__Task description__
Please start at the first line of the records beneath and quote each line exactly, ending with the line containing "[CES 2020 : Somfy".

__Study material__
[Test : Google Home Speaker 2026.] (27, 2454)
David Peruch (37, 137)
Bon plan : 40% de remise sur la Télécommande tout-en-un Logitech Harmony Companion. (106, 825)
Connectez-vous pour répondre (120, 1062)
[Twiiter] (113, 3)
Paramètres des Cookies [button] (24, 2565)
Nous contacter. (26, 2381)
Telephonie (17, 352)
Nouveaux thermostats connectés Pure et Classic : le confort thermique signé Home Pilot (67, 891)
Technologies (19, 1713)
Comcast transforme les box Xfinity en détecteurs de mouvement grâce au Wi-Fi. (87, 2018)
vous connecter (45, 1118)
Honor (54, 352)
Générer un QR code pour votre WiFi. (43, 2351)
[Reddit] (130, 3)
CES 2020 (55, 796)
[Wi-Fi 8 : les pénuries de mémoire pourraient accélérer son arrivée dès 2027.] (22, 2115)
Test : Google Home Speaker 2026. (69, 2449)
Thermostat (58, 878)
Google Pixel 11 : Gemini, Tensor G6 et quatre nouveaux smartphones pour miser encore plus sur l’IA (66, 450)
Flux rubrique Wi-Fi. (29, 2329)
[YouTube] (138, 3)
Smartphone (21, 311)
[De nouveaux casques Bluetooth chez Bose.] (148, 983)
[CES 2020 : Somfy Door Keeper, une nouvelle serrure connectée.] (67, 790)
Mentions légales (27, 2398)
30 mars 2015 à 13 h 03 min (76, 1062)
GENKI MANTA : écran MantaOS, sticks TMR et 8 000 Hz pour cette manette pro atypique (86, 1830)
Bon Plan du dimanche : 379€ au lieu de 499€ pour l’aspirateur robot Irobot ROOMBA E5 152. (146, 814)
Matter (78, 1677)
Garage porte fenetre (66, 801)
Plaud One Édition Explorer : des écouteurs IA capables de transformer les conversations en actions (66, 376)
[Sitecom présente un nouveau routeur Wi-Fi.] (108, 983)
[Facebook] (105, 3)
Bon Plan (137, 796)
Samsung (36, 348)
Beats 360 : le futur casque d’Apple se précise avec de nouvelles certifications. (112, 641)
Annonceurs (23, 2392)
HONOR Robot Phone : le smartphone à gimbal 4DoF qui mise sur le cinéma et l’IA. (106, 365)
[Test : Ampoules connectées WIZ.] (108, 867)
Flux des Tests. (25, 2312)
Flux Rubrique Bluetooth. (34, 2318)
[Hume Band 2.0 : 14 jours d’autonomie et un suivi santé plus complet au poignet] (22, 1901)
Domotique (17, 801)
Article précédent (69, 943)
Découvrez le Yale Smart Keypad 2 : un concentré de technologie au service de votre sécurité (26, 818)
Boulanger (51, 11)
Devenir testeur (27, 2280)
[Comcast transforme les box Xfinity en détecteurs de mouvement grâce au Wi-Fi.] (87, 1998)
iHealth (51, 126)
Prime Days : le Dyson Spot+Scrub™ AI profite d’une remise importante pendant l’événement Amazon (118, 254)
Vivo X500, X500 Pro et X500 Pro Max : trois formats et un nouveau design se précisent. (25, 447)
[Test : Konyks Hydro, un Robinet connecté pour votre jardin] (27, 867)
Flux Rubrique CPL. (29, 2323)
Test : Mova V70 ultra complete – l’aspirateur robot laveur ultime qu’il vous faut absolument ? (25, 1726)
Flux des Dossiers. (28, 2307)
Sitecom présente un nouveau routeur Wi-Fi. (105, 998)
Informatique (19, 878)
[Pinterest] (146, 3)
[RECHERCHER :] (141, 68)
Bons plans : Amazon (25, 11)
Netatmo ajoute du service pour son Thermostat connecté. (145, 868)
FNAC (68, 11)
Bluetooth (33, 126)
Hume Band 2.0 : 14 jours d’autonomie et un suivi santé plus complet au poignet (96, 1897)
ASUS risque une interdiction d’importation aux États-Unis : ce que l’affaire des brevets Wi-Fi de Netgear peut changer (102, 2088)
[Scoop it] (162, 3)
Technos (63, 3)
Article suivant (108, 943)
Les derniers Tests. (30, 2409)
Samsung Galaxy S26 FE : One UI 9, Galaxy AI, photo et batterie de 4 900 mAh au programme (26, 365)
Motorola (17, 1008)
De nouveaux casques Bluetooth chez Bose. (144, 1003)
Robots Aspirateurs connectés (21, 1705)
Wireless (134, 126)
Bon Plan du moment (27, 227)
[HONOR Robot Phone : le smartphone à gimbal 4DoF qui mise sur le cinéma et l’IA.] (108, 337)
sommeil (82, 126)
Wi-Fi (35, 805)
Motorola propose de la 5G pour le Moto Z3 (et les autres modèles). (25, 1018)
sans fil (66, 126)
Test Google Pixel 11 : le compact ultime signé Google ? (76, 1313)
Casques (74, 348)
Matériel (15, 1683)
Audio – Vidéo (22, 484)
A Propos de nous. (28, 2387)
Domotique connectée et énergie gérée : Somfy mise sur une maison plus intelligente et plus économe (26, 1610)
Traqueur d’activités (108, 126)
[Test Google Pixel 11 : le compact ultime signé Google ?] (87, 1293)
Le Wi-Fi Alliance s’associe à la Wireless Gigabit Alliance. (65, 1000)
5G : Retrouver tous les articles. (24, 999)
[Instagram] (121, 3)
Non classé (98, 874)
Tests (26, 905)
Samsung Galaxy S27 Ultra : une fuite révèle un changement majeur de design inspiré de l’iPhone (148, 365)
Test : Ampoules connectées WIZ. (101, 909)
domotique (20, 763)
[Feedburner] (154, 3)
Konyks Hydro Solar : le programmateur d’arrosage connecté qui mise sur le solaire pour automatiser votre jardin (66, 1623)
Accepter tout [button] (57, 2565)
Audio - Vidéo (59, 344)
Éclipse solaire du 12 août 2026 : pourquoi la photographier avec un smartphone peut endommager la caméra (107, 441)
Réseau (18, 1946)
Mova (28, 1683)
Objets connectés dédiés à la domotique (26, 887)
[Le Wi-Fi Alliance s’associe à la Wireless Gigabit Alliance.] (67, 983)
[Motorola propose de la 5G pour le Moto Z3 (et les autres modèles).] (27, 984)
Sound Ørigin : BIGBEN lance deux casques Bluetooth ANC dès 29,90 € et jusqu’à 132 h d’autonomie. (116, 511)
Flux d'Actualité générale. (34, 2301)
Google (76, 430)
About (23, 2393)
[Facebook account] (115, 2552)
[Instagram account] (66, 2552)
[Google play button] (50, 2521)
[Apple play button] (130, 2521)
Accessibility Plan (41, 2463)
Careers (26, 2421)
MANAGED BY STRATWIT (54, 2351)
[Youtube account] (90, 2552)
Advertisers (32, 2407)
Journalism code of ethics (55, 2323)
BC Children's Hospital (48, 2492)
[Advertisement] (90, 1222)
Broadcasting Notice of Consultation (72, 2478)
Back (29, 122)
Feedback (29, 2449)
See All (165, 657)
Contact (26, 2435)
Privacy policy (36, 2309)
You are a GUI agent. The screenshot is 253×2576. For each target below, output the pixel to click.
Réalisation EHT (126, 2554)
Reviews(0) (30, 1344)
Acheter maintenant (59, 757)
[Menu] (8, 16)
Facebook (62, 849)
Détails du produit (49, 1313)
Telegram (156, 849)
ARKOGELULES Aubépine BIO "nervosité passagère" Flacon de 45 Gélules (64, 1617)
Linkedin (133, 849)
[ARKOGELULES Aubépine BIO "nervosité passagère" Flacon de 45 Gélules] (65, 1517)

__Result of the exercise__
[Test : Google Home Speaker 2026.] (27, 2454)
David Peruch (37, 137)
Bon plan : 40% de remise sur la Télécommande tout-en-un Logitech Harmony Companion. (106, 825)
Connectez-vous pour répondre (120, 1062)
[Twiiter] (113, 3)
Paramètres des Cookies [button] (24, 2565)
Nous contacter. (26, 2381)
Telephonie (17, 352)
Nouveaux thermostats connectés Pure et Classic : le confort thermique signé Home Pilot (67, 891)
Technologies (19, 1713)
Comcast transforme les box Xfinity en détecteurs de mouvement grâce au Wi-Fi. (87, 2018)
vous connecter (45, 1118)
Honor (54, 352)
Générer un QR code pour votre WiFi. (43, 2351)
[Reddit] (130, 3)
CES 2020 (55, 796)
[Wi-Fi 8 : les pénuries de mémoire pourraient accélérer son arrivée dès 2027.] (22, 2115)
Test : Google Home Speaker 2026. (69, 2449)
Thermostat (58, 878)
Google Pixel 11 : Gemini, Tensor G6 et quatre nouveaux smartphones pour miser encore plus sur l’IA (66, 450)
Flux rubrique Wi-Fi. (29, 2329)
[YouTube] (138, 3)
Smartphone (21, 311)
[De nouveaux casques Bluetooth chez Bose.] (148, 983)
[CES 2020 : Somfy Door Keeper, une nouvelle serrure connectée.] (67, 790)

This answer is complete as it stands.